## Exercise
Retype each of the rows below word for word, without the pictures.

## Listed entries

○ ○ ○ ○

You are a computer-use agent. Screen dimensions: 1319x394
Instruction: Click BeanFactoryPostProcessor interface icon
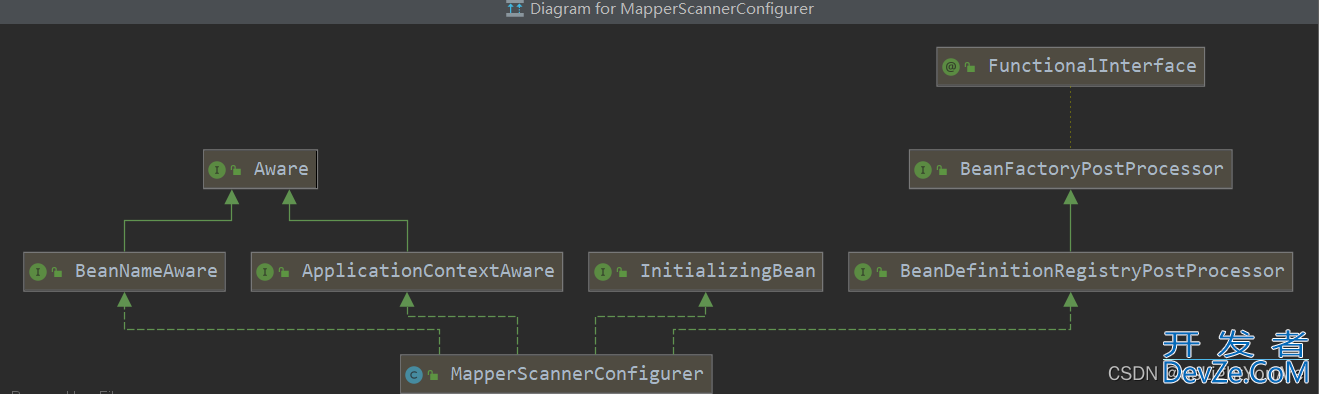[x=923, y=170]
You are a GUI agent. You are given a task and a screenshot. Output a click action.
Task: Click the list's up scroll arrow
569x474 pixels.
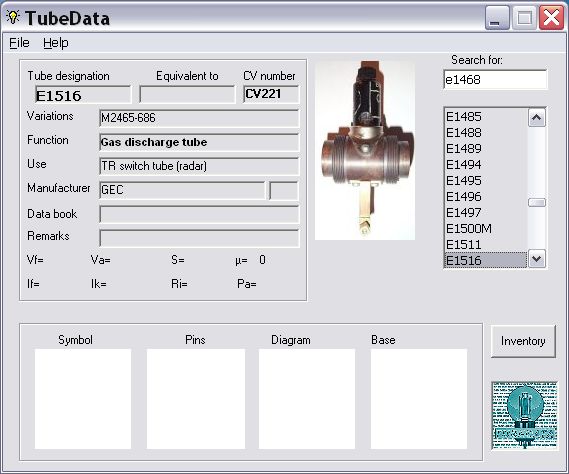pos(537,118)
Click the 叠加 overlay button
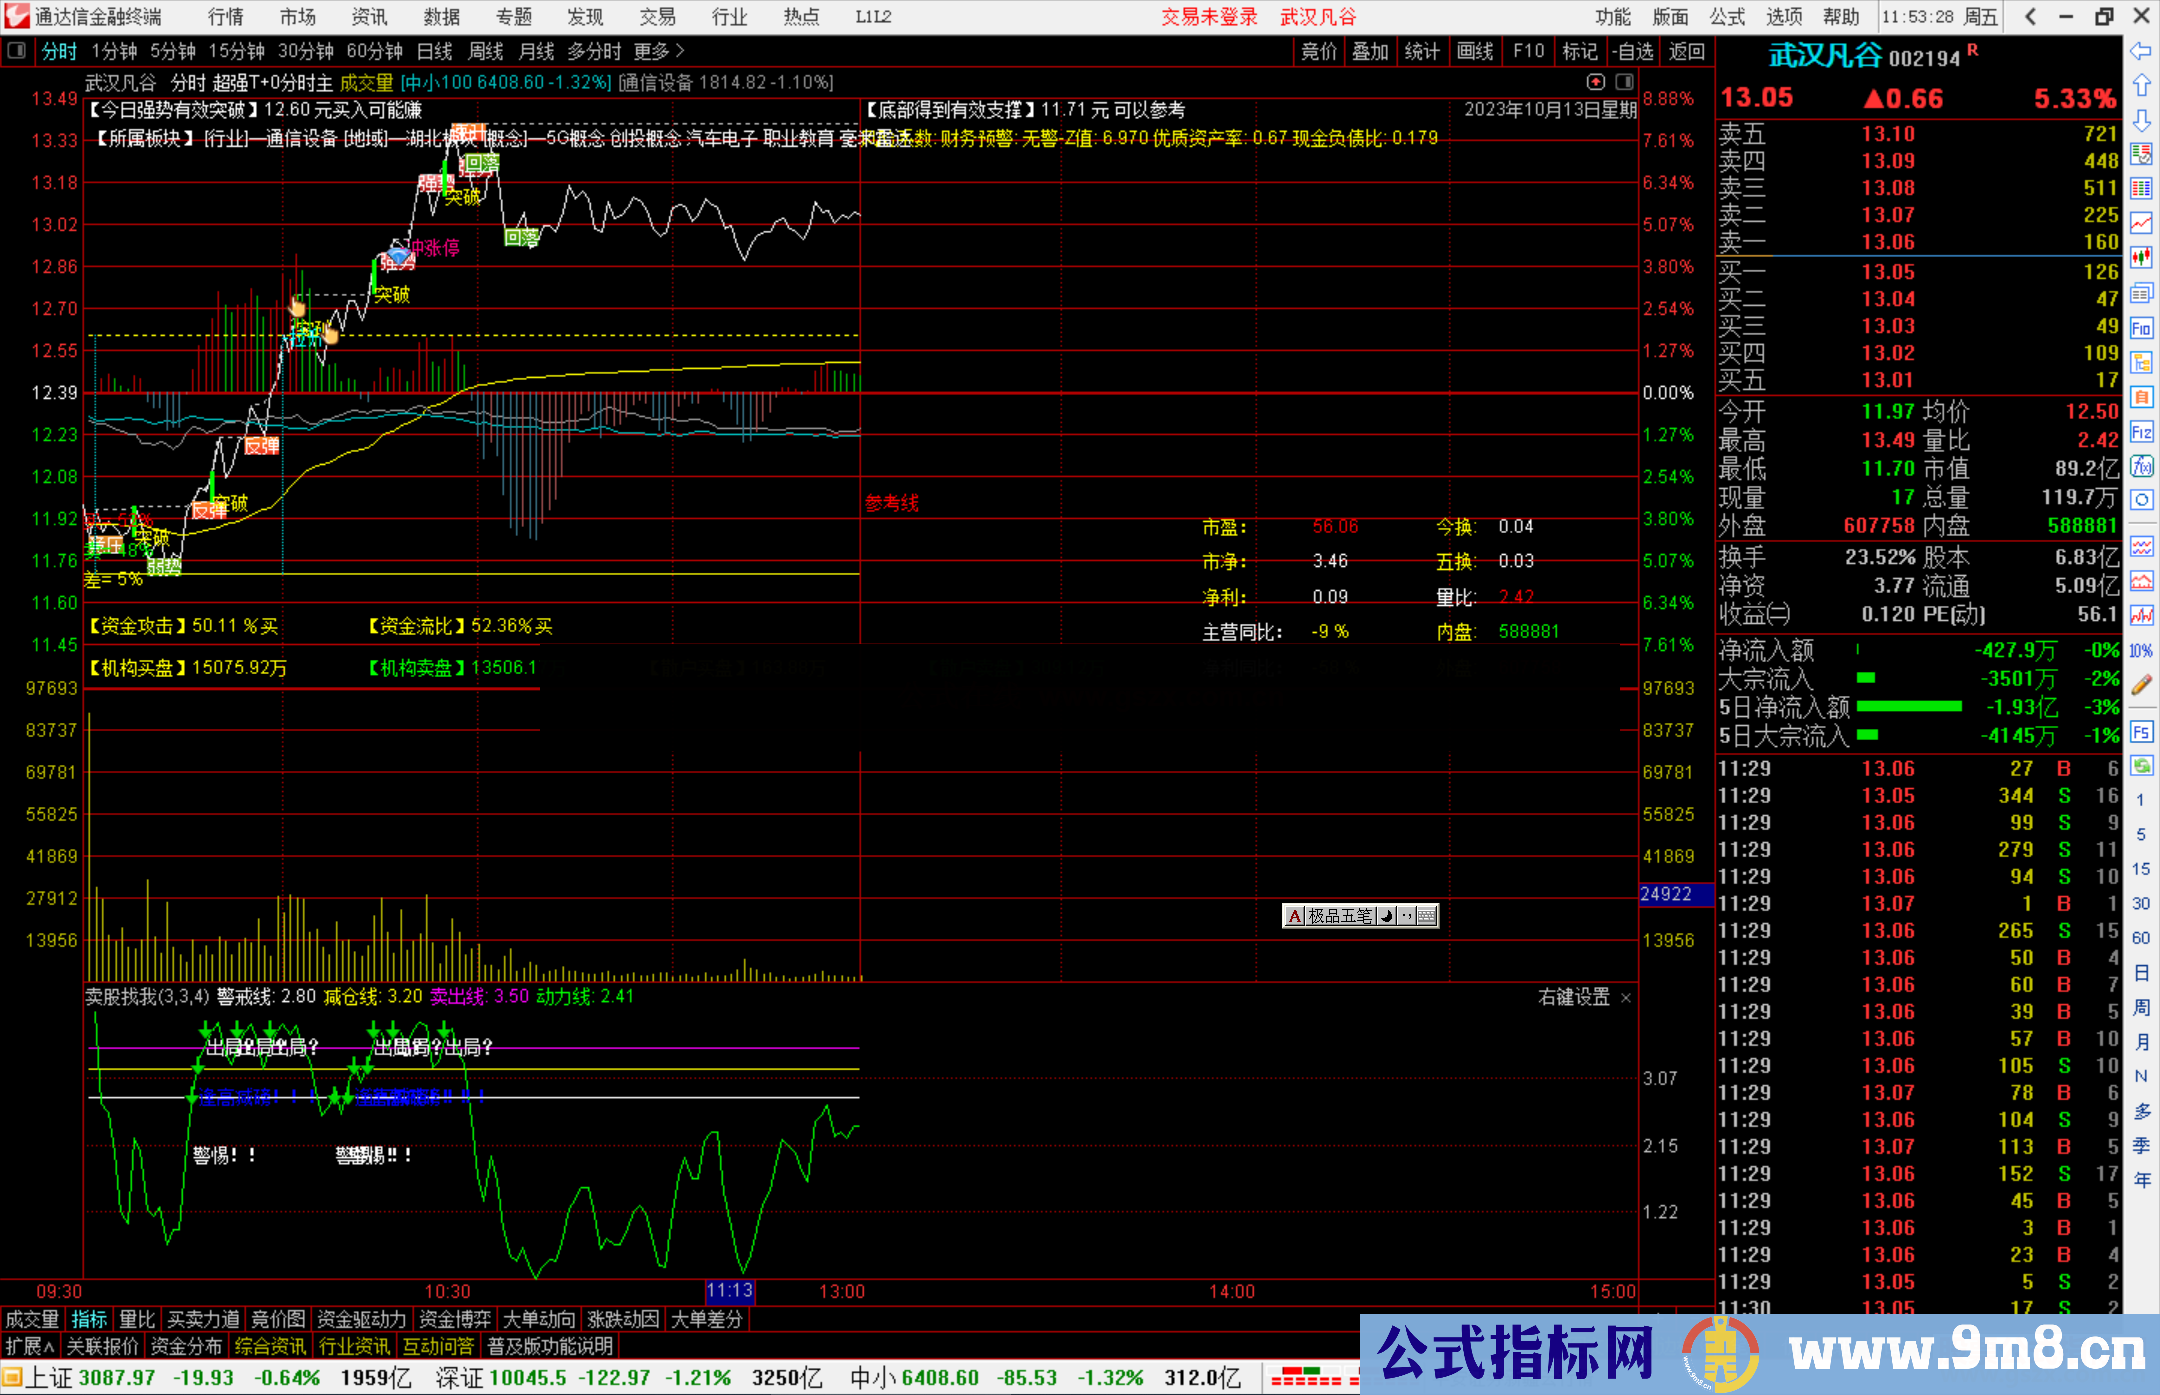The width and height of the screenshot is (2160, 1395). pyautogui.click(x=1370, y=51)
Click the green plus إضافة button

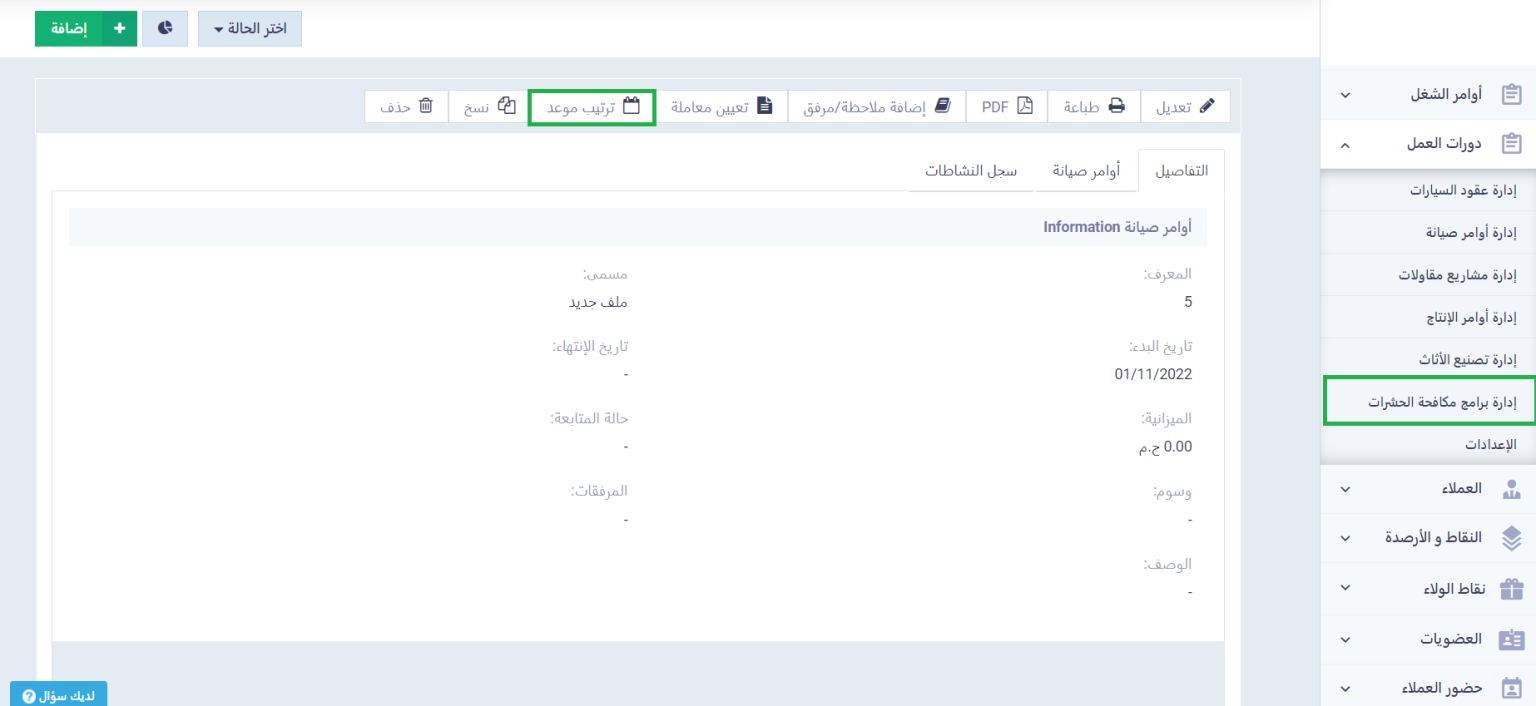click(x=86, y=29)
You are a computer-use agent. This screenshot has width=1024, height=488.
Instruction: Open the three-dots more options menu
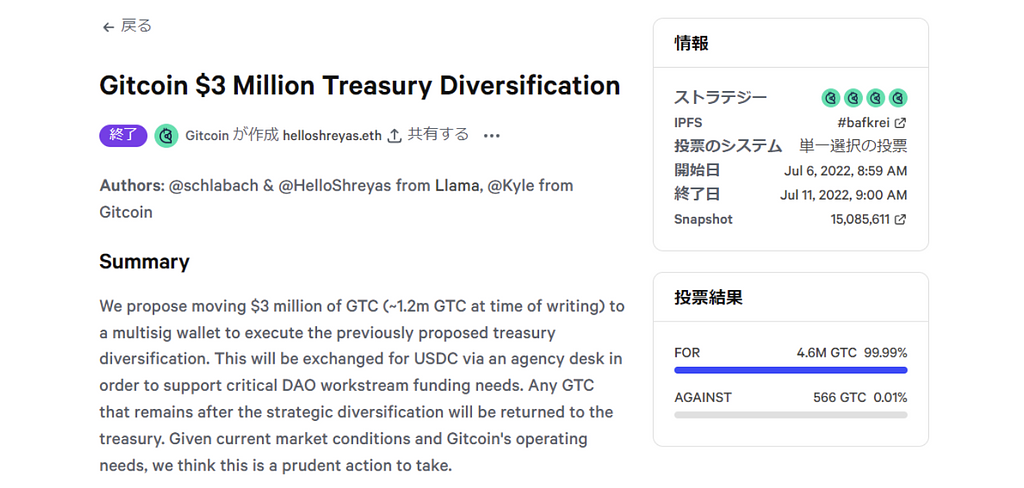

○ ○ ○ ○

## Answer to this exercise
You are a computer-use agent. Screen dimensions: 1319x394
Instruction: Click BeanFactoryPostProcessor interface icon
[x=923, y=170]
You are a GUI agent. You are given a task and a screenshot. Output a click action.
Task: Click the list's up scroll arrow
569x474 pixels.
pos(537,118)
Click the 叠加 overlay button
The width and height of the screenshot is (2160, 1395). pyautogui.click(x=1370, y=51)
Click the green plus إضافة button

click(x=86, y=29)
You are a computer-use agent. This screenshot has width=1024, height=488.
Instruction: Open the three-dots more options menu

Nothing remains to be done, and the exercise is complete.